Turf Design Studio this month won the Architizer A+Award for Architecture and Water for the Sydney Park water re-use project, beating out international projects including a polar exploration resort in Norway to win the top jury award in the category.
The award, announced in New York on August 5, was open to projects related to flood or stormwater mitigation, irrigation, coastal or riverfront projects and projects incorporating rainwater collection and recycling.
The Architecture and Water category, along with other categories recognising sustainaility, was a new addition to the annual awards, which recognise excellence and innovation in architecture around the world.
Sustainable Sydney Strategy
Over the last 20 years Sydney Park has been transformed from a former industrial and landfill site into 44 hectares of urban parkland.
Originally a brickworks, the park had become a municipal dump in 1948 and was also used for gas manufacture and storage.

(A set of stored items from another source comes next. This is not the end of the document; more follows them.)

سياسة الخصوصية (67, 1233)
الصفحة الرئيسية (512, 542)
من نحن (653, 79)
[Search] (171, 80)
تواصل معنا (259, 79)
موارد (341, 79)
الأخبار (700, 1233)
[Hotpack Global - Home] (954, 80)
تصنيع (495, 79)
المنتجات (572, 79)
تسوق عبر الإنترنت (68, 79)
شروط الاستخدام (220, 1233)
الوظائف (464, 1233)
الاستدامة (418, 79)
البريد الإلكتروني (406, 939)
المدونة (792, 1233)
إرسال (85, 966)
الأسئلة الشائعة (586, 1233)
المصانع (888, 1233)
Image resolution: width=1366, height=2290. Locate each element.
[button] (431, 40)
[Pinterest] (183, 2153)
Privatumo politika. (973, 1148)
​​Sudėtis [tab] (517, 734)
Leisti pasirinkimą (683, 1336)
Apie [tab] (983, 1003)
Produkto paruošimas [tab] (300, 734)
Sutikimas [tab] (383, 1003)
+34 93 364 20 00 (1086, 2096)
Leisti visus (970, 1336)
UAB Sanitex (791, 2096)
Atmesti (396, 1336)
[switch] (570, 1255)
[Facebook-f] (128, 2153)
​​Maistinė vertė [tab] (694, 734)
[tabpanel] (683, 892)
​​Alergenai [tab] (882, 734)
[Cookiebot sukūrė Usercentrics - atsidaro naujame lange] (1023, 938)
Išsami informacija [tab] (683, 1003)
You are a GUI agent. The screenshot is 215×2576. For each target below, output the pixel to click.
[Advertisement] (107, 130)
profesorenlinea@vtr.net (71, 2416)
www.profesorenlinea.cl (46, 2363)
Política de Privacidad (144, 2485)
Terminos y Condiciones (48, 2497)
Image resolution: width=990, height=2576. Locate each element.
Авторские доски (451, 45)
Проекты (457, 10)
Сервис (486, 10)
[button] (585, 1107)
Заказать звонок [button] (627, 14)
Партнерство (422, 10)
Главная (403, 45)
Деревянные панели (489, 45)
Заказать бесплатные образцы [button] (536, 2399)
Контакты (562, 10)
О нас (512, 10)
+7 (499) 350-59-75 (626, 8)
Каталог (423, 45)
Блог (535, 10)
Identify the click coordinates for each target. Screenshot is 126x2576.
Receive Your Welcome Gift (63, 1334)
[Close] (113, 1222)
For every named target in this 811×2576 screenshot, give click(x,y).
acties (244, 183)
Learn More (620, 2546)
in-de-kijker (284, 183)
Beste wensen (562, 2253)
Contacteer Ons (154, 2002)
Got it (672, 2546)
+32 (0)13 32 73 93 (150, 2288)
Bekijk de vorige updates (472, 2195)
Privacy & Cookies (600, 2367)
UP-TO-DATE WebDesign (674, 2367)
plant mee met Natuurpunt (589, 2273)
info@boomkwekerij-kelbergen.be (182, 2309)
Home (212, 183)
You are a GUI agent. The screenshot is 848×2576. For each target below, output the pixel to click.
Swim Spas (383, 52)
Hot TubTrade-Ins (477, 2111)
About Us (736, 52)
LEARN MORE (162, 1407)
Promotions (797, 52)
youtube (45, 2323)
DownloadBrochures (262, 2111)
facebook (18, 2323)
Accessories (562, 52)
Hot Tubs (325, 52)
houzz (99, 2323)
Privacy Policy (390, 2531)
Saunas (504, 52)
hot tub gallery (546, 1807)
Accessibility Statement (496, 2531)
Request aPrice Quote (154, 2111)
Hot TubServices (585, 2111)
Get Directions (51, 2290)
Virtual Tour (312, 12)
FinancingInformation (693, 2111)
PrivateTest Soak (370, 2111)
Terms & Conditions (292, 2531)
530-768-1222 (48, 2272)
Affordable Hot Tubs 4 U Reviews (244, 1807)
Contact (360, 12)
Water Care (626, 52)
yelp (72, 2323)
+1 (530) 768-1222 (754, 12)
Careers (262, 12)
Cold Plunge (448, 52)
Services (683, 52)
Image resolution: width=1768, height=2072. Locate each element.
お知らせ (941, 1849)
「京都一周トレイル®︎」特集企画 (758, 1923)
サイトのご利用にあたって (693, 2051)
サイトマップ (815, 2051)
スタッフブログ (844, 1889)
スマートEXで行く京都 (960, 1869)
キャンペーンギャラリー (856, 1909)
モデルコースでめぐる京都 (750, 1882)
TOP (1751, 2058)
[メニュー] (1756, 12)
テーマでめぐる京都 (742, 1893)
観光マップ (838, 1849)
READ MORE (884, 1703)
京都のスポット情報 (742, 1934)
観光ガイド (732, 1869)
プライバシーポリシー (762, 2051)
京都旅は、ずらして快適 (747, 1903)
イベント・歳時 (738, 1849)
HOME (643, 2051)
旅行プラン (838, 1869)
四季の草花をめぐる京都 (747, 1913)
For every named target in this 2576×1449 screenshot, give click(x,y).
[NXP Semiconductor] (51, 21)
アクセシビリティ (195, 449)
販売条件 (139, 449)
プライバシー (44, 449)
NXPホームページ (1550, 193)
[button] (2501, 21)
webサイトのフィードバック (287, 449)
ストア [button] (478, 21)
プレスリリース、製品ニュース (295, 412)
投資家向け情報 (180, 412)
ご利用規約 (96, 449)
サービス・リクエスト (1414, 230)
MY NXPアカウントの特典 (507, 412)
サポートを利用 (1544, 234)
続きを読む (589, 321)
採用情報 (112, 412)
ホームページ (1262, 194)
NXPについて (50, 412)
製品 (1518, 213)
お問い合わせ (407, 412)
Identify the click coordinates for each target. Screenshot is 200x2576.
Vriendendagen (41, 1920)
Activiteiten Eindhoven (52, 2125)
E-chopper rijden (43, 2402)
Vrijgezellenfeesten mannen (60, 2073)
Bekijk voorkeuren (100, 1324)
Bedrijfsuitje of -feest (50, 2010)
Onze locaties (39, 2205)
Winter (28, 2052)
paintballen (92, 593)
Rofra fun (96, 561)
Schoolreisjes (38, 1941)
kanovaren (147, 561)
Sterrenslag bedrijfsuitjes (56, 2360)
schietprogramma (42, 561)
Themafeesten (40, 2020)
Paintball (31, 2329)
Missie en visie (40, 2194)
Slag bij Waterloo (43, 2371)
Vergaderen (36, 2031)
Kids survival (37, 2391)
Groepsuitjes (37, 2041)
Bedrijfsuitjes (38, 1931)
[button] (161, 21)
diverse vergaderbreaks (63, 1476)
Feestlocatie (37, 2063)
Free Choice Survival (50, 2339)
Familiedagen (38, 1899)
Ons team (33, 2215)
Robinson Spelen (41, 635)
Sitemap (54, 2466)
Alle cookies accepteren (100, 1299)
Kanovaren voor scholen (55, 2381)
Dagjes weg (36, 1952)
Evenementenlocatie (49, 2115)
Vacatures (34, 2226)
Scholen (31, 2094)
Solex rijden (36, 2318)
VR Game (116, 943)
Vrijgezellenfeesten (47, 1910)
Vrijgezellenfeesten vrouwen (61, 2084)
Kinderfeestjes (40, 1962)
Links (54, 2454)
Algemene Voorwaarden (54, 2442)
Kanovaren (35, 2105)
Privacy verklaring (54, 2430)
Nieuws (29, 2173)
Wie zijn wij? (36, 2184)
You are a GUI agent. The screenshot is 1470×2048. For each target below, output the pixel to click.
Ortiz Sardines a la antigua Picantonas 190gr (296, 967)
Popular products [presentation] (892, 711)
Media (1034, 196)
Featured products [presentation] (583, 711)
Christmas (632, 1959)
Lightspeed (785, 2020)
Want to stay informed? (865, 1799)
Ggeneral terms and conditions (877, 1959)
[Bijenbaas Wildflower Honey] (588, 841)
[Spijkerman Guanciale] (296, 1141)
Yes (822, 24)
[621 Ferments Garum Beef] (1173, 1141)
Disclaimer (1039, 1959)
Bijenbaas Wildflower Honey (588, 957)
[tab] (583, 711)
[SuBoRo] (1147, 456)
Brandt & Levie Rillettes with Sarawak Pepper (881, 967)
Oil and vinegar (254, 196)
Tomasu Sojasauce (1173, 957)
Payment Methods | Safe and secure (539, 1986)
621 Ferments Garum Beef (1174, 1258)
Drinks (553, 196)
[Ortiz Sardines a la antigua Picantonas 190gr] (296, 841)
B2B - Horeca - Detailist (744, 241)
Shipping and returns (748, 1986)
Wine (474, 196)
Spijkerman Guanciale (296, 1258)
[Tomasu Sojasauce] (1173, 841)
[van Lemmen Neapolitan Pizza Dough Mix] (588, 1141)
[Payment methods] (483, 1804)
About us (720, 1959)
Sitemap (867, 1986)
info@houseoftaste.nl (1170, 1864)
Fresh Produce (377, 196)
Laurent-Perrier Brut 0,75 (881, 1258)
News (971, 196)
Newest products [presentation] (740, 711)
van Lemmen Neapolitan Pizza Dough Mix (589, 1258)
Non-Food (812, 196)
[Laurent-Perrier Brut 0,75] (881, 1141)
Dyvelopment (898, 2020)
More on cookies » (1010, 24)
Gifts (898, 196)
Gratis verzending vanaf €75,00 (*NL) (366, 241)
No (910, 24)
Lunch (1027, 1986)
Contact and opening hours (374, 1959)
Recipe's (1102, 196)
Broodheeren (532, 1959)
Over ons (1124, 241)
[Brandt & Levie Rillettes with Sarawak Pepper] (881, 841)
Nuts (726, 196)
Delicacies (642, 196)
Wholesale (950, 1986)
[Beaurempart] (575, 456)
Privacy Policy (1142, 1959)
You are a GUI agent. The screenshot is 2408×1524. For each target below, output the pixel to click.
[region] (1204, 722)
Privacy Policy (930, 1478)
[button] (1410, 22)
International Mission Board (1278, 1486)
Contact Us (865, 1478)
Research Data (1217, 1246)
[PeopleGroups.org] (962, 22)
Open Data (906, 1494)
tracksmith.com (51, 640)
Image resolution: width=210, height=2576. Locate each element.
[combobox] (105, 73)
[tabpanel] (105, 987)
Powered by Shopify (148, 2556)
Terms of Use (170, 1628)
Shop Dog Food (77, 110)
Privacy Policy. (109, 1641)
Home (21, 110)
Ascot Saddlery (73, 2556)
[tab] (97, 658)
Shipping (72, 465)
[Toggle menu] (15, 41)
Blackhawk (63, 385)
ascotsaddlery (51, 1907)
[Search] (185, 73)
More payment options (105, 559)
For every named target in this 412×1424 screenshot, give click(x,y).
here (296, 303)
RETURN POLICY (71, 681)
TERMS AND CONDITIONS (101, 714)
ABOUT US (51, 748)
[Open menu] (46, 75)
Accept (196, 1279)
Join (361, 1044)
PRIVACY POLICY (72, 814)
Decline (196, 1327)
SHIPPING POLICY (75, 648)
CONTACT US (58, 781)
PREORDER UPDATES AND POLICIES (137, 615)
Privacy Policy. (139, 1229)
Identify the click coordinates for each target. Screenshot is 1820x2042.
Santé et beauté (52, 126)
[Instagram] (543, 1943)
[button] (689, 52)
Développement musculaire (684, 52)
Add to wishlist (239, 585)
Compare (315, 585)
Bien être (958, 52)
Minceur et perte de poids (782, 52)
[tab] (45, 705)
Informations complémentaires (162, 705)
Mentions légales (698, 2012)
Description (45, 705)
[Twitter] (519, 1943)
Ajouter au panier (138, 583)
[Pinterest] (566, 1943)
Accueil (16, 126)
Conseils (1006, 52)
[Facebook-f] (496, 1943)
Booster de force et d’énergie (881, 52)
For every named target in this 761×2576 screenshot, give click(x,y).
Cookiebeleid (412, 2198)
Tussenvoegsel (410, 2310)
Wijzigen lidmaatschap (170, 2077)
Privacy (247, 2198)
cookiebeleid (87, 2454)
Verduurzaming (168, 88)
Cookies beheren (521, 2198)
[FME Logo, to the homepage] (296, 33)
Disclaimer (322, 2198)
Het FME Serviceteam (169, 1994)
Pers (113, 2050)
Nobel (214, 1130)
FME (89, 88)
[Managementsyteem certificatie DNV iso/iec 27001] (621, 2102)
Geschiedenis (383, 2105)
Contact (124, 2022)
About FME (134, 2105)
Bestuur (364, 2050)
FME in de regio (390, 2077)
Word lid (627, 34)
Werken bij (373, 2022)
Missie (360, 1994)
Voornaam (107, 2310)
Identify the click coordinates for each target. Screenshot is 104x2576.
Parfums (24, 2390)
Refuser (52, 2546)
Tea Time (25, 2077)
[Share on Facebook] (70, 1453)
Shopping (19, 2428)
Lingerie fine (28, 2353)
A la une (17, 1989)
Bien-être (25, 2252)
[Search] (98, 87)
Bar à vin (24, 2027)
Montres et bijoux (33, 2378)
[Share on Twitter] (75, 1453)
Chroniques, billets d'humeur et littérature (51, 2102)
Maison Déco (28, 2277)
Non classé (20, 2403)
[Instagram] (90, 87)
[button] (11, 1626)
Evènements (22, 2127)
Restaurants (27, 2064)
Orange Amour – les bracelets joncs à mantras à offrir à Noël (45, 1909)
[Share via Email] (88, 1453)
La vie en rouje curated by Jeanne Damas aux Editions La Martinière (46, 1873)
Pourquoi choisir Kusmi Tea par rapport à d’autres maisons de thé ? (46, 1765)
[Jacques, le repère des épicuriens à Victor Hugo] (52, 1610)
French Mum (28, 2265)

The tip was closed in 1978 and turned into a park, and its stormwater ponds were later transformed into a wetland habitat.
Before the water re-use project, which began in 2010, all stormwater from the upstream catchment flowed into Alexandra Canal and Botany Bay untreated.
The project now enhances water circulation via a chain of ponds and wetlands, and features a pollutant trap and extensive bio-retention system.
Funded by City of Sydney and built in partnership with the Commonwealth’s National Urban Water and Desalination Plan, 850 million litres of stormwater are now captured and cleaned, and made available for reuse each year.
Some 30 million litres of harvested water is recycled for irrigation, nursery water supplies and truck washing at the council depot.
The scheme is also intended for use beyond the park, including for nearby industrial sites and future urban redevelopments.
The project is a key component of the City of Sydney’s Sustainable Sydney 2030 initiative, which aims to increase water efficiency and keep potable water consumption at 2006 levels by 2030.
The park’s wetlands are also home to native birds, including 22 wetland species, and it provides space for recreation in a high-density neighbourhood.
Turf Design Studio founder Mike Horne says it has never been more important to explore innovate ways of creating new spaces and adapting existing ones.
“The project highlights the benefit of significant design team collaboration, successfully bringing together water sensitive urban design, new interconnecting civil infrastructure, environmental bio-retention and a local urban water re-use system,” he said in a statement.”
He said the project aimed to deliver a dynamic and experiential urban space and demonstrated the benefits that could be delivered via strategies like Sustainable Sydney 2030 and the Greater Sydney Green Grid, a long-term vision for a network of green areas and waterway corridors.